Le Hezbollah a entraîné le Liban dans la guerre régionale en menant des frappes sur Israël en soutien à Téhéran, le 2 mars, déclenchant des bombardements aériens israéliens massifs et une offensive terrestre, qui ont fait plus de 4.300 morts, selon les autorités libanaises.

Le président Aoun a particulièrement insisté sur "le retrait total de l'occupation (israélienne: ndrl) et le contrôle complet de notre territoire par nos seules forces armées".

Pour sa part, Kyriakos Mitsotakis a assuré que la Grèce soutenait "sans aucune réserve la souveraineté, l'indépendance, mais aussi l'unité du Liban".

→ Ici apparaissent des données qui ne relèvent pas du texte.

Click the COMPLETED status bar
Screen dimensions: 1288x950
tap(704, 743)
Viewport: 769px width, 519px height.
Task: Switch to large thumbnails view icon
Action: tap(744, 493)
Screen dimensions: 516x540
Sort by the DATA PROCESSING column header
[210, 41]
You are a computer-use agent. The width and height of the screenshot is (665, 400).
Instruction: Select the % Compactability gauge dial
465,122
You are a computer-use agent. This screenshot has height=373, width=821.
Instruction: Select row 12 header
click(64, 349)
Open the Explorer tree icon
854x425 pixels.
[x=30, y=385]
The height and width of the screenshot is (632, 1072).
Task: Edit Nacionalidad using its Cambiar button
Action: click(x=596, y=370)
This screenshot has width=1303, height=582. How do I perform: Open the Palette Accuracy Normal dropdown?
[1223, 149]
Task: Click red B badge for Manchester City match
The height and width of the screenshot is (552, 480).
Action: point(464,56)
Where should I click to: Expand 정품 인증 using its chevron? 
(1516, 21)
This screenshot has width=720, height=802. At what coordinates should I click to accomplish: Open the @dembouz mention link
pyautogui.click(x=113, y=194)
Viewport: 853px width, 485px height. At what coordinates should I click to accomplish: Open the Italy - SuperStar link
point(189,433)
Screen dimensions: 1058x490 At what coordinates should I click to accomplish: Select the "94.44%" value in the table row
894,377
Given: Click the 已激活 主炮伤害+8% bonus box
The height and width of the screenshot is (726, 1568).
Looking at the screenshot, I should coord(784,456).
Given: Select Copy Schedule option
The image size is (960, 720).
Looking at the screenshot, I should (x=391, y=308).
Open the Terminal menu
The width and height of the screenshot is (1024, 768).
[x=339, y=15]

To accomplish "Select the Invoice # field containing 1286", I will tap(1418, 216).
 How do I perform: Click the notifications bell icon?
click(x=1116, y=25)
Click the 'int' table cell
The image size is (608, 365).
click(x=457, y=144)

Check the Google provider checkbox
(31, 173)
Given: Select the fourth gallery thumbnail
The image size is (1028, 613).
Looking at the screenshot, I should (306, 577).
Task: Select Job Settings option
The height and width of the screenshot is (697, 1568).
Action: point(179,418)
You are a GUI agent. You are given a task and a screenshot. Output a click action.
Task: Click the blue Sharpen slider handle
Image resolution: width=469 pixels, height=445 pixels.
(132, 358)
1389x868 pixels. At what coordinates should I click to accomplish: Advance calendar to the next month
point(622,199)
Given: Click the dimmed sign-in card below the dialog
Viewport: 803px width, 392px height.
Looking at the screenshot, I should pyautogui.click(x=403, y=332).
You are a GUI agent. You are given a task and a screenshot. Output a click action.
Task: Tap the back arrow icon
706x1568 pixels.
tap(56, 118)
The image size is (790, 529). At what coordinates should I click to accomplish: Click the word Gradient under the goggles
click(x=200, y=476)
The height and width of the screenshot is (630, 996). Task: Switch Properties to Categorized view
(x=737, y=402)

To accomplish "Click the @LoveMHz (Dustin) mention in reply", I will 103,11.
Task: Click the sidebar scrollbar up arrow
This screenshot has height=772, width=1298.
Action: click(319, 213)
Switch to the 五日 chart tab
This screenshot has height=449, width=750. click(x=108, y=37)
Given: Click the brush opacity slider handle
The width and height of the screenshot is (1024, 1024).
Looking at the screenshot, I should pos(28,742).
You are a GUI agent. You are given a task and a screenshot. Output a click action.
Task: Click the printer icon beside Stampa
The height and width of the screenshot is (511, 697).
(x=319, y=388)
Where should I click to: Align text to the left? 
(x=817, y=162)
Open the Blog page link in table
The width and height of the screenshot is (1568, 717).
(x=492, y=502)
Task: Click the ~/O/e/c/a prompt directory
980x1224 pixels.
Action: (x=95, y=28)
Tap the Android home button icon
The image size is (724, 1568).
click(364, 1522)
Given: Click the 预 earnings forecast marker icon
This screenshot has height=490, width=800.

"La Grèce, en tant qu'ami traditionnel à la fois du Liban et du monde arabe, et en même temps partenaire stratégique d'Israël, est prête à soutenir tout effort de désescalade et de compréhension mutuelle", a-t-il insisté, rappelant que son pays a envoyé de l'aide militaire et humanitaire au Liban.

La Grèce entretient historiquement de bonnes relations avec les pays arabes, en développant parallèlement ces dernières années une coopération étroite avec l'Israël en matière de sécurité et de défense.

Lundi, Athènes s'est félicité d'avoir signé un accord majeur avec Israël pour l'achat d'un système de défense antiaérienne d'environ trois milliards d'euros.